Anywhere between a third and half of the American population suffer from insomnia or complain about poor sleep. For these Americans, sleeping pills might be the salvation they are looking for, but the use of them can quickly tip into addiction.
Sleeping pills can help in short-term situations. But the longer that they are taken, the more a person could grow dependent on their use to sleep at night.
When dependency grows into addiction, a lot of health issues can stem from it. Sometimes it’s up to you as their loved one to notice the signs and help them before it gets to that point.
Here is a quick guide on all the sleeping pill symptoms and warning signs, so you know when it’s time to stage an intervention.
1. Symptoms of Addiction to Sleeping Pills
The beginning symptoms of addiction can vary in severity going from being a little fatigued to falling into a coma. These beginning symptoms can lead to a very deadly overdose, and they include
- Dry mouth
- Daytime Drowsiness
- Difficulty with coordination
- Unusual dreams
- Memory loss
- Itching and swelling
- Depressed breathing rate
For people who have taken the pills over a long period, these symptoms might be a little more intense. Some people do try to stop when these symptoms start but find it difficult because of rebound insomnia.
Rebound insomnia is way worse than initial insomnia that the pills were being taken to help. It has the habit of causing horrible dreams that can be bad enough to cause panic attacks when the user wakes up.
It’s enough to make users go back to it. This causes an endless cycle of abuse unless they are being monitored by a medical professional.
2. Signs a Loved One May be Abusing Sleeping Pills
A lot of those who have been prescribed sleeping pills for their insomnia tend to increase their dose as their body gets more and more used to it. This is where addiction begins. The good news is that the person abusing will show clear signs that you may be able to catch if you live with the person or are around them a lot in general.
Is My Child Using Sleeping Pills
A lot of parents don’t think so, but a teenager’s schedule can be just as hectic if not more so than their own. A lot of teen brains are wired to go to sleep and wake up late, but despite this, they are made to be at school by eight in the morning. Often teens get up at around six in the morning to meet their school bus and then still have to have enough energy when they get home to do their chores and homework.
These factors lead to chronic tiredness, which parents now have to find a solution for. This could lead to sleep therapy or sleeping pills. Sleeping pills aren’t a problem until they’re being abused.
You may notice that your teen is dizzy, not making sound judgments, is walking sluggishly, or their eyes twitch often. Teens who are addicted to sleeping pills also tend to lash out more than those who don’t.

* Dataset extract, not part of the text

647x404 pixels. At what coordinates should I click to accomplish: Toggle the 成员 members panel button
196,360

Another clear sign is that your child will ask for more of their prescription way before they should be running out. This could indicate that they are taking higher doses than they were initially prescribed.
Is My Parent Using Sleeping Pills
Parents who have insomnia are also at risk of abusing sleeping pills. Their child may be able to quickly point out the signs or pick up on them with the help of another loved one.

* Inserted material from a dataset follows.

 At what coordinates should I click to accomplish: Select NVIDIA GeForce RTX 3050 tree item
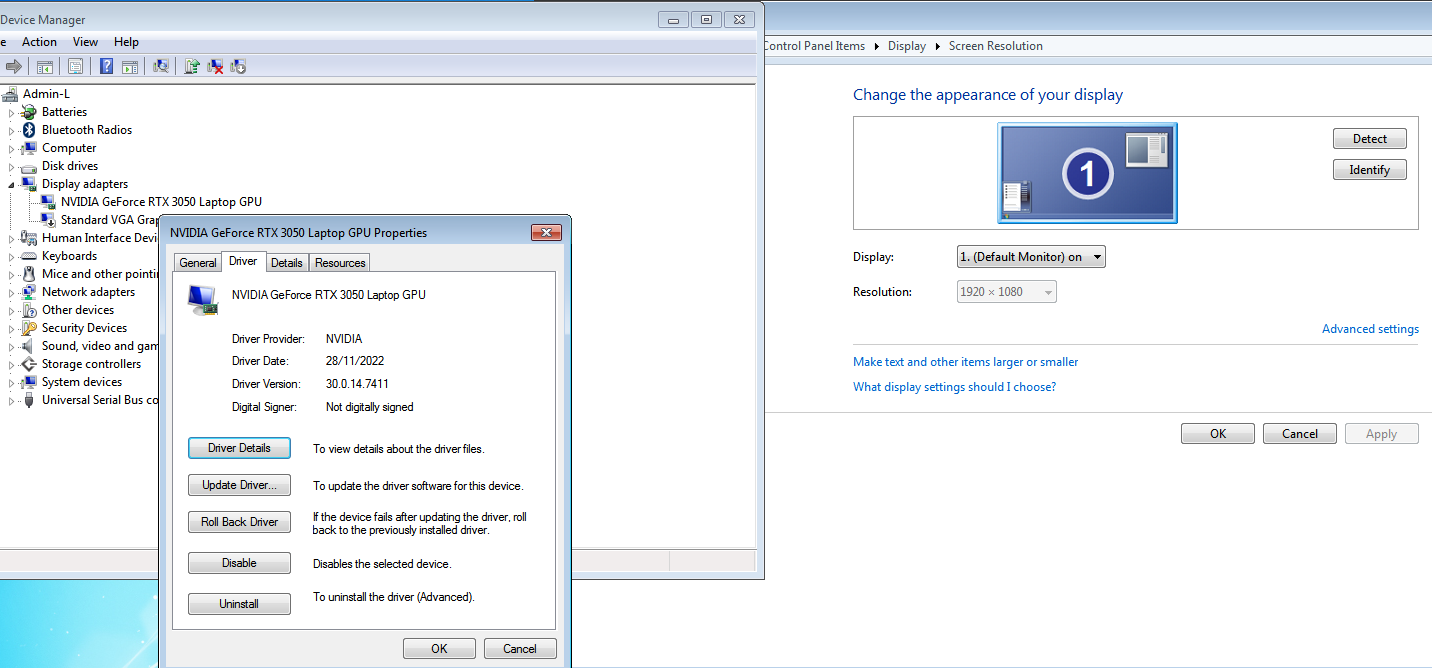pyautogui.click(x=161, y=202)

One of the most prominent signs is that you’ll notice your parent refilling their prescription often. This means that they are using more substantial and more significant doses to fall asleep at night.
Your parents might even tell you at some point that they are going to quit the pills but turn around and continue to get refills of them with a new excuse each time after a couple of failed attempts its time that you stage an intervention.
You may notice that your parent tends to make plans with friends and cancel them or stop making plans altogether. You may come home, and your parent has forgotten to cook dinner, leaving you to fend for yourself. Your parents might suddenly have less money or get fired because they’ve stopped attending work.
One of the last signs is that they will start to become more apathetic to things that happen around them. So if you come home with an F on a test where before they may have exploded before, now they might shrug it off.
3. Intervention for Sleeping Pill Abuse
The withdraw that happens when someone tries to come off of sleeping pills themselves is excruciating. This is why you should hold an intervention and talk them into getting medical help right away.
It can be difficult because, in some cases, your loved one could be completely convinced that the pills are doing more good than harm, but if you have a large group, they might be moved that so many people care and are worried about them.
Sleeping Pill Symptoms and Warning Signs that You Should be Aware of
Sleeping pills can be a great short-term way to get a little relief from insomnia, but it’s also easy to abuse it. Sleeping pill abuse can quickly lead to memory loss, apathy, and terrible nightmares that cause panic attacks. Use these sleeping pill symptoms and warning sign information to find out when it’s time to stage an intervention for your loved one.